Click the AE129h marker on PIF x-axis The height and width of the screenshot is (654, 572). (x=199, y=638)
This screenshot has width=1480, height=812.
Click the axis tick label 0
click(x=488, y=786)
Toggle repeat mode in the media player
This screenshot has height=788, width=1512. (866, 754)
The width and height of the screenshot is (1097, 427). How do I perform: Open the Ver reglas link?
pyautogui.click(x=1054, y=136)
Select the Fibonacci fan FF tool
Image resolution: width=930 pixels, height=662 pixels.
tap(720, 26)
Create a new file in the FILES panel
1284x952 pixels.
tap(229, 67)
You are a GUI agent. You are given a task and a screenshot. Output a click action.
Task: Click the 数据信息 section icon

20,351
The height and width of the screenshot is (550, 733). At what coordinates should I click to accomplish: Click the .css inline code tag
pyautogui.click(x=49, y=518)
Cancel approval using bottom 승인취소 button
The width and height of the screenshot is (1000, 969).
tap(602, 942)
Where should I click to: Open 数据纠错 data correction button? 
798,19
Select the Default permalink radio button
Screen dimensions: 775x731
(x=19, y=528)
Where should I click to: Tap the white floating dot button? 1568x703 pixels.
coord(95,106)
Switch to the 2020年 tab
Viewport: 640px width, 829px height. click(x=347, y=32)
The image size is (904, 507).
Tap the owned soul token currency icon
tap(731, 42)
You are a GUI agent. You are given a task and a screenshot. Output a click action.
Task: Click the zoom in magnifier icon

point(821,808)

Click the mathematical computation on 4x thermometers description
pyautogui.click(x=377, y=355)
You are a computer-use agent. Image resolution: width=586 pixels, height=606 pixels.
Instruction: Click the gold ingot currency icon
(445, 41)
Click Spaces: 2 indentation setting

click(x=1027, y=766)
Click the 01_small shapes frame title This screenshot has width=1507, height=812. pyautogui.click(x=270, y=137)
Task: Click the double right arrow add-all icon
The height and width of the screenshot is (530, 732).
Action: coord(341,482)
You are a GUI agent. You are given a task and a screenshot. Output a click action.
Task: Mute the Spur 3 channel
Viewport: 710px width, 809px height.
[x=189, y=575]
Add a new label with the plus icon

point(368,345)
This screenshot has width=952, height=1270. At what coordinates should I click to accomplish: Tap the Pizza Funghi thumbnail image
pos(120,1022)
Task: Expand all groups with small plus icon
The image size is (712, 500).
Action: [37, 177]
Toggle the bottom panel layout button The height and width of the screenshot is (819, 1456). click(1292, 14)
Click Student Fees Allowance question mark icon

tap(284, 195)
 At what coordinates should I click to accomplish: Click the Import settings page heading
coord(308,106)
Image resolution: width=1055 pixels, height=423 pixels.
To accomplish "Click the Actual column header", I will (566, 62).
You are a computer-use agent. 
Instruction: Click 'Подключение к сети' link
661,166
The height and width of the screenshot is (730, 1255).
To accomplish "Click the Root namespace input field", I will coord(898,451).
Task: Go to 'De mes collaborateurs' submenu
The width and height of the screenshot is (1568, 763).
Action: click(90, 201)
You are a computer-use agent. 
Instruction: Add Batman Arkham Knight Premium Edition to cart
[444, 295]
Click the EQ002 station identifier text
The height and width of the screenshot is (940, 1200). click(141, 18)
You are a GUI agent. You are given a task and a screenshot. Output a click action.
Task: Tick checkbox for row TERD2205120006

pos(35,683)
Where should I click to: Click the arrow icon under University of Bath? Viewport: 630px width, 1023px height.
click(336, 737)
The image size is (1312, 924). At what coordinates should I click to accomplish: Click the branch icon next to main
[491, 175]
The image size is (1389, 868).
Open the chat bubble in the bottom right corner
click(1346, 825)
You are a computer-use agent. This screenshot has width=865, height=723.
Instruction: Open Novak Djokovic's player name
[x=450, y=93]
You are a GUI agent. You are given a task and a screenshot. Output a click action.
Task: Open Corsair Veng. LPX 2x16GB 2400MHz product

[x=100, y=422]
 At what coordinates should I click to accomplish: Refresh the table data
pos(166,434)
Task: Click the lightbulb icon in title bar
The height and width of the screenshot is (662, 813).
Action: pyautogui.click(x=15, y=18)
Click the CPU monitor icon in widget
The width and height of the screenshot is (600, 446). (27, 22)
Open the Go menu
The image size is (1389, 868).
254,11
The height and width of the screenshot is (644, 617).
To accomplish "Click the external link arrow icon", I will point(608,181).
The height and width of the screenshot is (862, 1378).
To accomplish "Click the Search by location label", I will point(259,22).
::::::::
• [What the exercise asks]: Format these lines as a JSON list of strings, with one string per line and blank lines omitted.

• [The output]:
[
  "Click the AE129h marker on PIF x-axis The height and width of the screenshot is (654, 572). (x=199, y=638)",
  "This screenshot has width=1480, height=812.",
  "Click the axis tick label 0",
  "click(x=488, y=786)",
  "Toggle repeat mode in the media player",
  "This screenshot has height=788, width=1512. (866, 754)",
  "The width and height of the screenshot is (1097, 427). How do I perform: Open the Ver reglas link?",
  "pyautogui.click(x=1054, y=136)",
  "Select the Fibonacci fan FF tool",
  "Image resolution: width=930 pixels, height=662 pixels.",
  "tap(720, 26)",
  "Create a new file in the FILES panel",
  "1284x952 pixels.",
  "tap(229, 67)",
  "You are a GUI agent. You are given a task and a screenshot. Output a click action.",
  "Task: Click the 数据信息 section icon",
  "20,351",
  "The height and width of the screenshot is (550, 733). At what coordinates should I click to accomplish: Click the .css inline code tag",
  "pyautogui.click(x=49, y=518)",
  "Cancel approval using bottom 승인취소 button",
  "The width and height of the screenshot is (1000, 969).",
  "tap(602, 942)",
  "Where should I click to: Open 数据纠错 data correction button? ",
  "798,19",
  "Select the Default permalink radio button",
  "Screen dimensions: 775x731",
  "(x=19, y=528)",
  "Where should I click to: Tap the white floating dot button? 1568x703 pixels.",
  "coord(95,106)",
  "Switch to the 2020年 tab",
  "Viewport: 640px width, 829px height. click(x=347, y=32)",
  "The image size is (904, 507).",
  "Tap the owned soul token currency icon",
  "tap(731, 42)",
  "You are a GUI agent. You are given a task and a screenshot. Output a click action.",
  "Task: Click the zoom in magnifier icon",
  "point(821,808)",
  "Click the mathematical computation on 4x thermometers description",
  "pyautogui.click(x=377, y=355)",
  "You are a computer-use agent. Image resolution: width=586 pixels, height=606 pixels.",
  "Instruction: Click the gold ingot currency icon",
  "(445, 41)",
  "Click Spaces: 2 indentation setting",
  "click(x=1027, y=766)",
  "Click the 01_small shapes frame title This screenshot has width=1507, height=812. pyautogui.click(x=270, y=137)",
  "Task: Click the double right arrow add-all icon",
  "The height and width of the screenshot is (530, 732).",
  "Action: coord(341,482)",
  "You are a GUI agent. You are given a task and a screenshot. Output a click action.",
  "Task: Mute the Spur 3 channel",
  "Viewport: 710px width, 809px height.",
  "[x=189, y=575]",
  "Add a new label with the plus icon",
  "point(368,345)",
  "This screenshot has width=952, height=1270. At what coordinates should I click to accomplish: Tap the Pizza Funghi thumbnail image",
  "pos(120,1022)",
  "Task: Expand all groups with small plus icon",
  "The image size is (712, 500).",
  "Action: [37, 177]",
  "Toggle the bottom panel layout button The height and width of the screenshot is (819, 1456). click(1292, 14)",
  "Click Student Fees Allowance question mark icon",
  "tap(284, 195)",
  " At what coordinates should I click to accomplish: Click the Import settings page heading",
  "coord(308,106)",
  "Image resolution: width=1055 pixels, height=423 pixels.",
  "To accomplish \"Click the Actual column header\", I will (566, 62).",
  "You are a computer-use agent. ",
  "Instruction: Click 'Подключение к сети' link",
  "661,166",
  "The height and width of the screenshot is (730, 1255).",
  "To accomplish \"Click the Root namespace input field\", I will coord(898,451).",
  "Task: Go to 'De mes collaborateurs' submenu",
  "The width and height of the screenshot is (1568, 763).",
  "Action: click(90, 201)",
  "You are a computer-use agent. ",
  "Instruction: Add Batman Arkham Knight Premium Edition to cart",
  "[444, 295]",
  "Click the EQ002 station identifier text",
  "The height and width of the screenshot is (940, 1200). click(141, 18)",
  "You are a GUI agent. You are given a task and a screenshot. Output a click action.",
  "Task: Tick checkbox for row TERD2205120006",
  "pos(35,683)",
  "Where should I click to: Click the arrow icon under University of Bath? Viewport: 630px width, 1023px height.",
  "click(336, 737)",
  "The image size is (1312, 924). At what coordinates should I click to accomplish: Click the branch icon next to main",
  "[491, 175]",
  "The image size is (1389, 868).",
  "Open the chat bubble in the bottom right corner",
  "click(1346, 825)",
  "You are a computer-use agent. This screenshot has width=865, height=723.",
  "Instruction: Open Novak Djokovic's player name",
  "[x=450, y=93]",
  "You are a GUI agent. You are given a task and a screenshot. Output a click action.",
  "Task: Open Corsair Veng. LPX 2x16GB 2400MHz product",
  "[x=100, y=422]",
  " At what coordinates should I click to accomplish: Refresh the table data",
  "pos(166,434)",
  "Task: Click the lightbulb icon in title bar",
  "The height and width of the screenshot is (662, 813).",
  "Action: pyautogui.click(x=15, y=18)",
  "Click the CPU monitor icon in widget",
  "The width and height of the screenshot is (600, 446). (27, 22)",
  "Open the Go menu",
  "The image size is (1389, 868).",
  "254,11",
  "The height and width of the screenshot is (644, 617).",
  "To accomplish \"Click the external link arrow icon\", I will point(608,181).",
  "The height and width of the screenshot is (862, 1378).",
  "To accomplish \"Click the Search by location label\", I will point(259,22)."
]